L’ASSEMBLÉE PARLEMENTAIRE DE L’OTAN
Fondée en 1955, l’AP-OTAN est une organisation interparlementaire qui réunit des législateurs des parlements nationaux des 31 pays membres de l’OTAN[1], et des 10 pays associés[2]. Si, sur le plan institutionnel, l’Assemblée est distincte de l’OTAN, elle constitue toutefois un lien essentiel entre cette dernière et les parlements des pays membres de l’Alliance[3]. L’AP-OTAN vise à mieux sensibiliser les milieux parlementaires aux enjeux liés à la défense et à la sécurité, ainsi qu’à renforcer leur surveillance de ces dossiers, tout en favorisant une transparence accrue des politiques de l’OTAN. L’Assemblée joue aussi un rôle de premier plan dans le renforcement des relations transatlantiques qui sous-tendent l’Alliance.
L’AP-OTAN compte cinq commissions thématiques :
- la Commission de la défense et de la sécurité
- la Commission politique
- La Commission sur la démocratie et la sécurité
- la Commission des sciences et des technologies
- la Commission de l’économie et de la sécurité
Chacune d’elles a une ou deux sous-commissions. Les membres des commissions de l’AP-OTAN entendent les exposés d’experts en matière de défense et de sécurité, et effectuent tout au long de l’année des missions d’enquête qui débouchent sur la rédaction de rapports et de résolutions. Les projets de rapport et de résolution sont examinés lors des sessions de l’Assemblée parlementaire de l’OTAN.
Connu à l’origine sous le nom de « Commission militaire », le mandat élargi de la Commission de la défense et de la sécurité (DSC) porte sur les aspects militaires de la sécurité de l’Alliance. D’une manière générale, la Commission examine la transformation de l’Alliance, ses capacités, les opérations en cours, les perspectives relatives aux menaces à court et à long terme, ainsi que les partenariats et les programmes, afin de déterminer comment l’OTAN peut améliorer continuellement son état de préparation, son efficacité et son interopérabilité.
Créée en 1956 sous le nom de « Commission culturelle », la Commission sur la démocratie et la sécurité a été renommée à plusieurs reprises, le dernier nom en date étant celui adopté en 2021. Malgré les modifications successives effectuées au titre, cette Commission a manifesté une attention soutenue quant aux aspects liés à la sécurité euroatlantique qui, directement ou indirectement, portent sur les responsabilités, la protection et le bien-être des civils.
INTRODUCTION
Du 12 au 16 septembre 2022, deux sous-commissions de l’AP-OTAN (la Sous-commission sur la coopération transatlantique en matière de défense et de sécurité de la Commission de la défense et de la sécurité et la Sous-commission sur la résilience et la sécurité civile de la Commission sur la démocratie et la sécurité) se sont rendues à Copenhague, au Danemark et à Nuuk, au Groenland. La délégation était composée de 18 parlementaires de 11 États membres de l’OTAN. La sénatrice Cordy était à la tête de la délégation, en sa qualité de présidente de la Sous-commission sur la résilience et la sécurité civile de la Commission sur la démocratie et la sécurité.

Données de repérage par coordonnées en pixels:
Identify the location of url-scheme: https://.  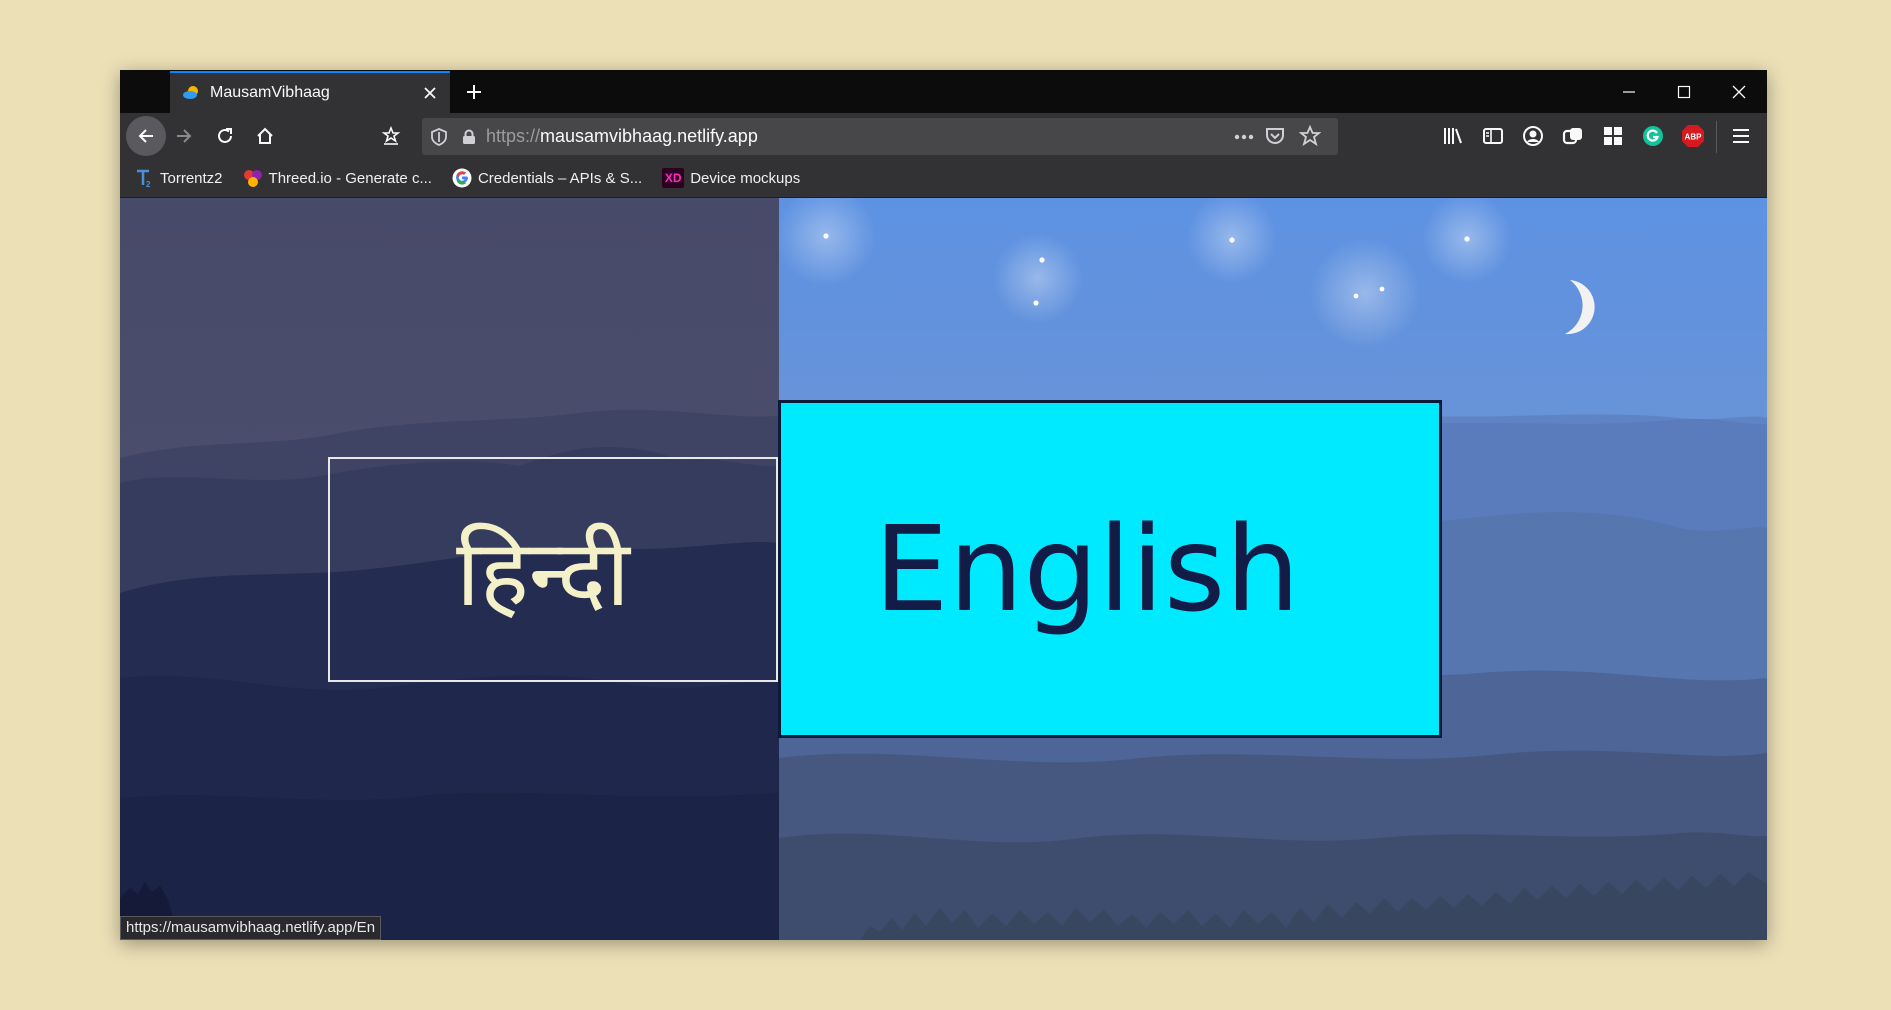
(514, 136).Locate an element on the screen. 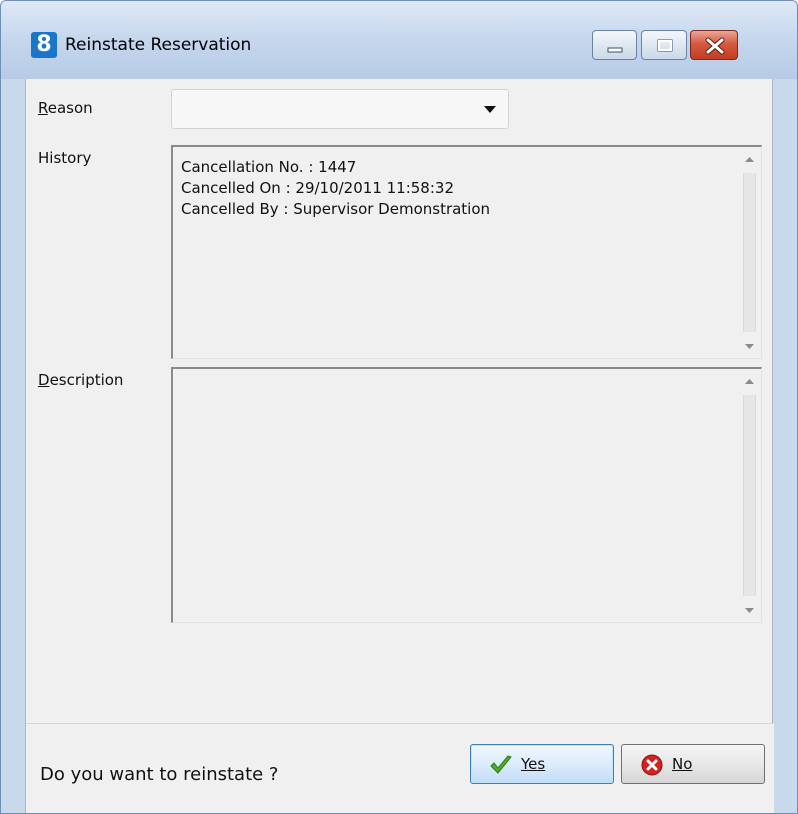 Image resolution: width=798 pixels, height=814 pixels. description-scrollbar is located at coordinates (750, 496).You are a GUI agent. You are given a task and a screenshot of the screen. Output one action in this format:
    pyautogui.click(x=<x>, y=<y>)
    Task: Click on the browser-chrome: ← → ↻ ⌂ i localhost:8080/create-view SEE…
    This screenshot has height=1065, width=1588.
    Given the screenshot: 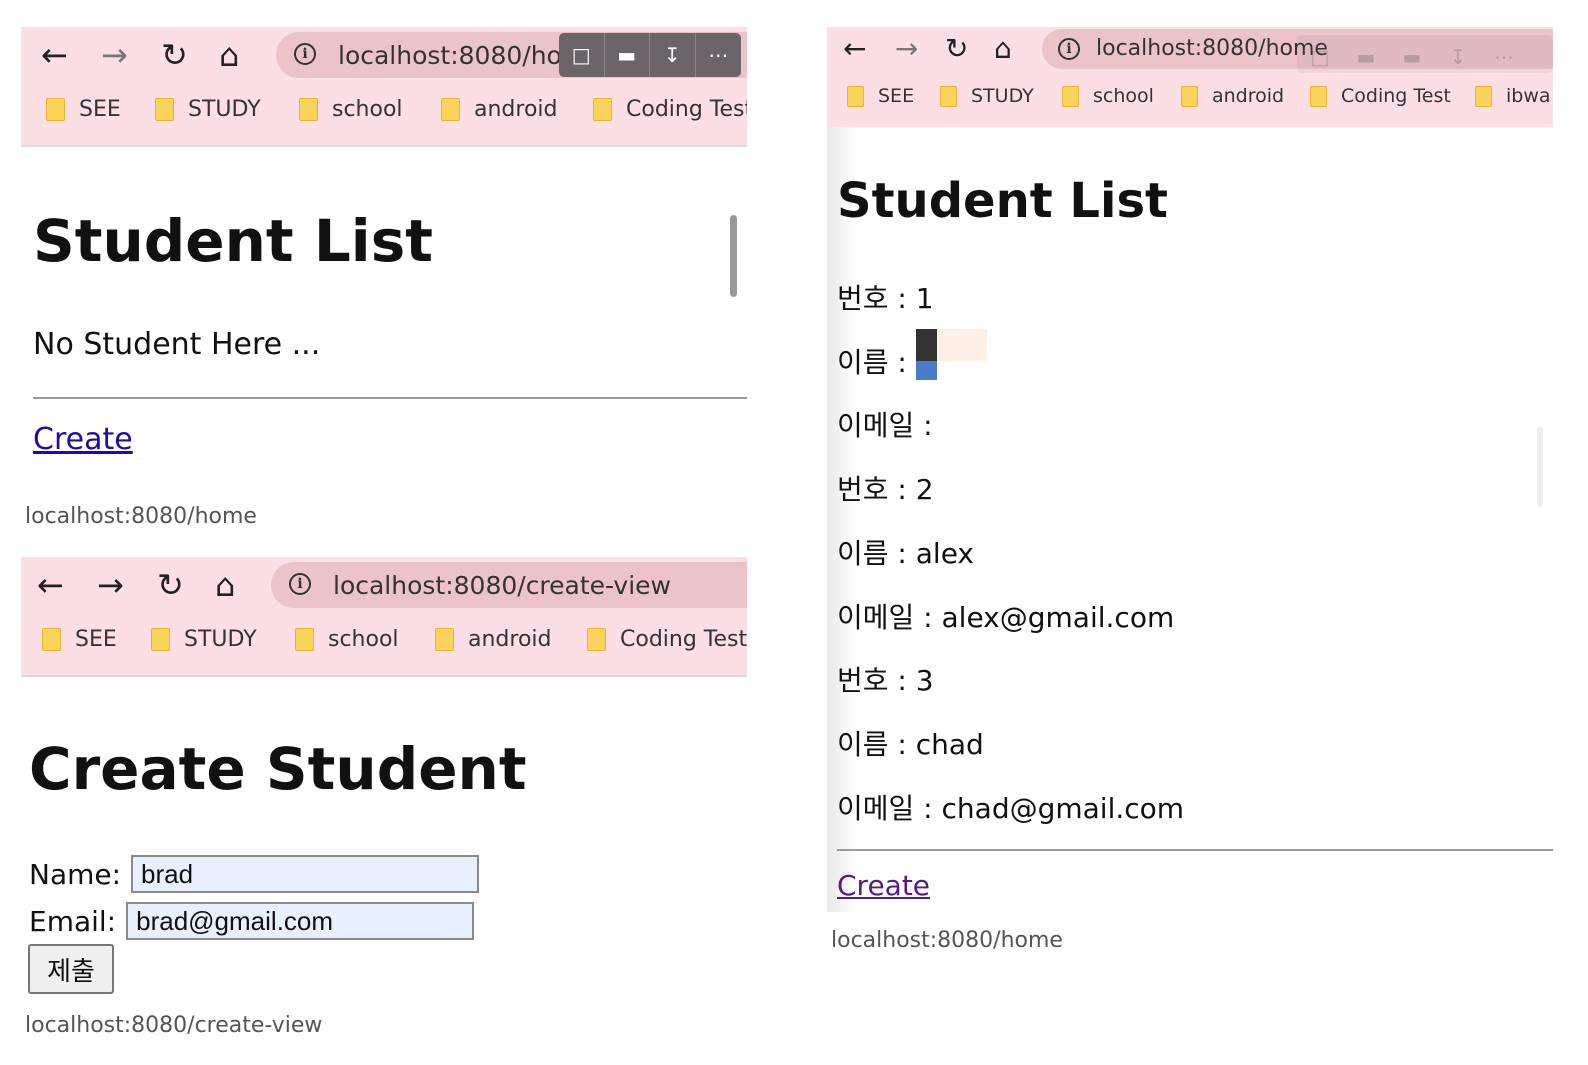 What is the action you would take?
    pyautogui.click(x=384, y=617)
    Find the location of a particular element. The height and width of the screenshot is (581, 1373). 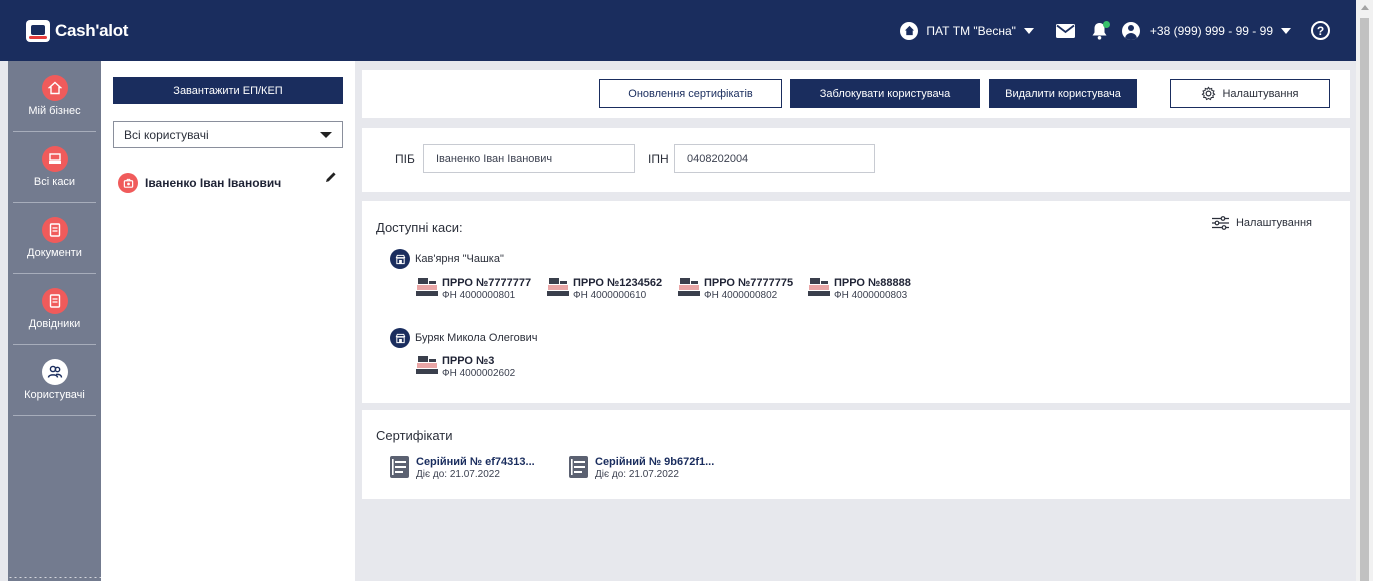

upload-key-button: Завантажити ЕП/КЕП is located at coordinates (228, 90).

_Consigne 1_. D'après l'extrait du document, combien de parlementaires composaient la délégation partie en septembre 2022, et de combien d'États membres venaient-ils ?
_Consigne 2_. Selon l'extrait sur l'Assemblée parlementaire de l'OTAN, pourquoi la Commission de la défense et de la sécurité étudie-t-elle la transformation de l'Alliance, ses capacités et ses opérations en cours ? Répondez en une à trois phrases.
_Consigne 3_. Recopiez le passage de l'extrait du document qui s'ouvre sur les mots « Connu à l’origine » et se termine par « et son interopérabilité. ».

_Résultat de l'exercice 1_. La délégation comptait 18 parlementaires venant de 11 États membres de l'OTAN.

_Résultat de l'exercice 2_. Elle étudie ces points, ainsi que les menaces à court et à long terme, les partenariats et les programmes. Le but est de déterminer comment l'OTAN peut améliorer sans cesse son état de préparation, son efficacité et son interopérabilité.

_Résultat de l'exercice 3_.
Connu à l’origine sous le nom de « Commission militaire », le mandat élargi de la Commission de la défense et de la sécurité (DSC) porte sur les aspects militaires de la sécurité de l’Alliance. D’une manière générale, la Commission examine la transformation de l’Alliance, ses capacités, les opérations en cours, les perspectives relatives aux menaces à court et à long terme, ainsi que les partenariats et les programmes, afin de déterminer comment l’OTAN peut améliorer continuellement son état de préparation, son efficacité et son interopérabilité.